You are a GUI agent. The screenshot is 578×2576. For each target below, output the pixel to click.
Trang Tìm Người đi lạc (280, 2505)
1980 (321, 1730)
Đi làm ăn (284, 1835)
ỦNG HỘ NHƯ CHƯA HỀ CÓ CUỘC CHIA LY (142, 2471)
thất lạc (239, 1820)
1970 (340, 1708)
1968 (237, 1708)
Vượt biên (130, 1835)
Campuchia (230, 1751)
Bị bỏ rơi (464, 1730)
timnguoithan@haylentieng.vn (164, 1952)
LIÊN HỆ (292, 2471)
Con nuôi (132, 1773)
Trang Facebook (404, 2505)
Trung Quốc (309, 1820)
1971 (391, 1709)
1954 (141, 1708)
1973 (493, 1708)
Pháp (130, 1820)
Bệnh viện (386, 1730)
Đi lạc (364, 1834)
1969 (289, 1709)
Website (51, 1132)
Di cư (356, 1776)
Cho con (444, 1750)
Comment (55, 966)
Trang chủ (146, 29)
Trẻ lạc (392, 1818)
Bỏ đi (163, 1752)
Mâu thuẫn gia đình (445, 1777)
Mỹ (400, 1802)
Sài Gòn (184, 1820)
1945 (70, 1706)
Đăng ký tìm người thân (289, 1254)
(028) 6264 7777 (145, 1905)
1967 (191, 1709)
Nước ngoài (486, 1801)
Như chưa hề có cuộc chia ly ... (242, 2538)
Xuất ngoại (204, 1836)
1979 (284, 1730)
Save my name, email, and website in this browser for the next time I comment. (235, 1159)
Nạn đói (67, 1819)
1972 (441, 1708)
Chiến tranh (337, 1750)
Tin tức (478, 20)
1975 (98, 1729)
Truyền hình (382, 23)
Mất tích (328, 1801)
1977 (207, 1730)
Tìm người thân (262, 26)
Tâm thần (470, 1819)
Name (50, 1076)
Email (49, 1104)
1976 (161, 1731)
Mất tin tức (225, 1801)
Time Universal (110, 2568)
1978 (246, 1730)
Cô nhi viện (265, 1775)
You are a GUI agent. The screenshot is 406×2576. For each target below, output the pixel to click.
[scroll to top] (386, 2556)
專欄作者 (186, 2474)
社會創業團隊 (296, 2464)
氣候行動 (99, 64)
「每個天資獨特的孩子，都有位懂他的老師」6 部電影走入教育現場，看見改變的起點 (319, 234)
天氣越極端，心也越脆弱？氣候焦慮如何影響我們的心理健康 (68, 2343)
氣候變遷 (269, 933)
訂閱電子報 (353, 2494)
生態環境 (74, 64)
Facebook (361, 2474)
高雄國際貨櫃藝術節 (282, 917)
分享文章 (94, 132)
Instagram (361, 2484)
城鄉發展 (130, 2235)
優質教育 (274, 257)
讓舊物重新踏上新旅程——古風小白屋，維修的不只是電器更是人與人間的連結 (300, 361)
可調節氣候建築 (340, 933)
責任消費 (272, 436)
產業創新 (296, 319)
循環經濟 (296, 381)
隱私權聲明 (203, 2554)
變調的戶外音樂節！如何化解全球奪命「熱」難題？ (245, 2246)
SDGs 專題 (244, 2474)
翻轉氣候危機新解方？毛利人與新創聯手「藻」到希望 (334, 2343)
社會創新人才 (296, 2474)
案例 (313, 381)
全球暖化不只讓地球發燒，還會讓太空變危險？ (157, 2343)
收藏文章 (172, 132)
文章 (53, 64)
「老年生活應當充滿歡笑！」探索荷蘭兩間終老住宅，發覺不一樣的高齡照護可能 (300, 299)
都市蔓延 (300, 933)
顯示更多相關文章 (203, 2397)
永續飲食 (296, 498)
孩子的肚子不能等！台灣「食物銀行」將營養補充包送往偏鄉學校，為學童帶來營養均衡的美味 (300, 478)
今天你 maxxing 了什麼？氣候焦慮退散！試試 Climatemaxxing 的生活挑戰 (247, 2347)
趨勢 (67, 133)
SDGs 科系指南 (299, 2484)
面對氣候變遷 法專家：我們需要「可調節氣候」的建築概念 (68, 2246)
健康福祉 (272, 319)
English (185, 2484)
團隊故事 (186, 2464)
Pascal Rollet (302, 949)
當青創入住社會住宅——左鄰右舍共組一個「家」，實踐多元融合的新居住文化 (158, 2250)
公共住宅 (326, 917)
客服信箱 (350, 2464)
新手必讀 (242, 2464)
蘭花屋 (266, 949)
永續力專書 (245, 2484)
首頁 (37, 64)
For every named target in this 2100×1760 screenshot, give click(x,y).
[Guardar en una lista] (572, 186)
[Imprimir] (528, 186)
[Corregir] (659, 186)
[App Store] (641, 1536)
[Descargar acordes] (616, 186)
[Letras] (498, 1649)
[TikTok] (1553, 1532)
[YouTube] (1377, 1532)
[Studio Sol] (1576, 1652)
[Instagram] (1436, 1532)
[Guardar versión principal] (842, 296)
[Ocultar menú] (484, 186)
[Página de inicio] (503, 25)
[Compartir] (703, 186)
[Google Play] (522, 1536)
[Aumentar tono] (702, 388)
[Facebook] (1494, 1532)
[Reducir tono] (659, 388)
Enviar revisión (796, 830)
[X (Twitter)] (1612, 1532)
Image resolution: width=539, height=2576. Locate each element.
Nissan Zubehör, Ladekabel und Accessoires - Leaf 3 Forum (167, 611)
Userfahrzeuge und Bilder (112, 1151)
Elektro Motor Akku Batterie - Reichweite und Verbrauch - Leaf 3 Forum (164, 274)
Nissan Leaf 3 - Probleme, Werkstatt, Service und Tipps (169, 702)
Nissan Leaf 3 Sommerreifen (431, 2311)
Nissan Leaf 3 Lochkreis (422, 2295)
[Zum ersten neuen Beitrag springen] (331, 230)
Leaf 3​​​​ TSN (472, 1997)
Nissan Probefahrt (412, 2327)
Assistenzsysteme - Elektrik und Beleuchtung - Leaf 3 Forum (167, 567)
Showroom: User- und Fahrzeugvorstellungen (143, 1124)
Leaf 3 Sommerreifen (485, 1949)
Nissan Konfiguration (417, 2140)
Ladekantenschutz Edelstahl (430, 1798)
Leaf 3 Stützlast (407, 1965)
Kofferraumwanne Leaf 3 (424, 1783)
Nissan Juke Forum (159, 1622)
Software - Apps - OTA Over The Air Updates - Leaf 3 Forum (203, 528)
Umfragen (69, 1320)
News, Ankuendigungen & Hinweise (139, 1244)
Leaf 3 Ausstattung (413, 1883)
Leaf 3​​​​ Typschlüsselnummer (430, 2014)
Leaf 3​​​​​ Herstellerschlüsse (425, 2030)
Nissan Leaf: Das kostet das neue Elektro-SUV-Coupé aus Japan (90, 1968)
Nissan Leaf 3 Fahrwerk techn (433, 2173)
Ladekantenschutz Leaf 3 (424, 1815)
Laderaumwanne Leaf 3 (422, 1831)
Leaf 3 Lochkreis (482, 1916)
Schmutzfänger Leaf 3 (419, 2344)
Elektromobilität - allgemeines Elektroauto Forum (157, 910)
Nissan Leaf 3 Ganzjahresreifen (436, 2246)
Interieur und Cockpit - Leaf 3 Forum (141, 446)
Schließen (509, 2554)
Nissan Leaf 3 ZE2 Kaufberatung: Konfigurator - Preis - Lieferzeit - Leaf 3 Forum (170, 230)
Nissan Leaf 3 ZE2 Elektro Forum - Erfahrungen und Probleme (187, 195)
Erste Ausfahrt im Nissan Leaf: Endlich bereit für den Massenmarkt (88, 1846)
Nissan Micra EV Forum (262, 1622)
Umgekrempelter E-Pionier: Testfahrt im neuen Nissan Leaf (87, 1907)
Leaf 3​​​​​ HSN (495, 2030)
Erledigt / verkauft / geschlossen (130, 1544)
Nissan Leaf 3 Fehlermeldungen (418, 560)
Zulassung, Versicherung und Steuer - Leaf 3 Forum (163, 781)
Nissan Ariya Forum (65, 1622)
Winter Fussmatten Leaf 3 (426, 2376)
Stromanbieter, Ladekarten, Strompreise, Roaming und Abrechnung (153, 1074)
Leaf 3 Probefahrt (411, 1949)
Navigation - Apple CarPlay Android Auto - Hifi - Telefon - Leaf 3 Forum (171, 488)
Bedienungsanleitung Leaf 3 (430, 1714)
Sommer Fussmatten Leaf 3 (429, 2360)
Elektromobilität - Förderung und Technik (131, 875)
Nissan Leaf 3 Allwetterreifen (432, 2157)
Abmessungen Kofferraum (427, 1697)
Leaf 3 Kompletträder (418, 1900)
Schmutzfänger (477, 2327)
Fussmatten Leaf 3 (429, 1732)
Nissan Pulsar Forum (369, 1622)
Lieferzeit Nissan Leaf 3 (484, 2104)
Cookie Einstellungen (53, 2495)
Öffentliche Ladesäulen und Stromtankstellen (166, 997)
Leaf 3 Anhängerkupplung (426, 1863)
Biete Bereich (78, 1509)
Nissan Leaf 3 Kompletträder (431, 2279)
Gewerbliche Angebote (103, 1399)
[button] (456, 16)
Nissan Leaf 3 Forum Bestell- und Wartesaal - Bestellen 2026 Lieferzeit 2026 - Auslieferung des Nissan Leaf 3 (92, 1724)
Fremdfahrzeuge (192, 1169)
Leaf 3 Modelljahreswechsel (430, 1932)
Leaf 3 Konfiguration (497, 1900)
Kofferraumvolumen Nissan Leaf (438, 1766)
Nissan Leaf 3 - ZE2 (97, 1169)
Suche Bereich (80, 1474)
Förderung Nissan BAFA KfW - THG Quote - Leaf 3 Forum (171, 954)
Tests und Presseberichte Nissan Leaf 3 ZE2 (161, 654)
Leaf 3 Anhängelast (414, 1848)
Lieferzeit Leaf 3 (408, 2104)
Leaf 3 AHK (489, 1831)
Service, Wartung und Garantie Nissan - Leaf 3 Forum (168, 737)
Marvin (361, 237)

++++++++++

- _PROBLEM DETAILS_: All that is wanted is a faithful reproduction of the line above with "Umfragen (69, 1320)", the line with "Nissan Leaf 3 ZE2 Kaufberatung: Konfigurator", and every line in between.

- _EXERCISE SOLUTION_:
Umfragen (69, 1320)
News, Ankuendigungen & Hinweise (139, 1244)
Leaf 3 Ausstattung (413, 1883)
Leaf 3​​​​ Typschlüsselnummer (430, 2014)
Leaf 3​​​​​ Herstellerschlüsse (425, 2030)
Nissan Leaf: Das kostet das neue Elektro-SUV-Coupé aus Japan (90, 1968)
Nissan Leaf 3 Fahrwerk techn (433, 2173)
Ladekantenschutz Leaf 3 (424, 1815)
Laderaumwanne Leaf 3 (422, 1831)
Leaf 3 Lochkreis (482, 1916)
Schmutzfänger Leaf 3 (419, 2344)
Elektromobilität - allgemeines Elektroauto Forum (157, 910)
Nissan Leaf 3 Ganzjahresreifen (436, 2246)
Interieur und Cockpit - Leaf 3 Forum (141, 446)
Schließen (509, 2554)
Nissan Leaf 3 ZE2 Kaufberatung: Konfigurator - Preis - Lieferzeit - Leaf 3 Forum (170, 230)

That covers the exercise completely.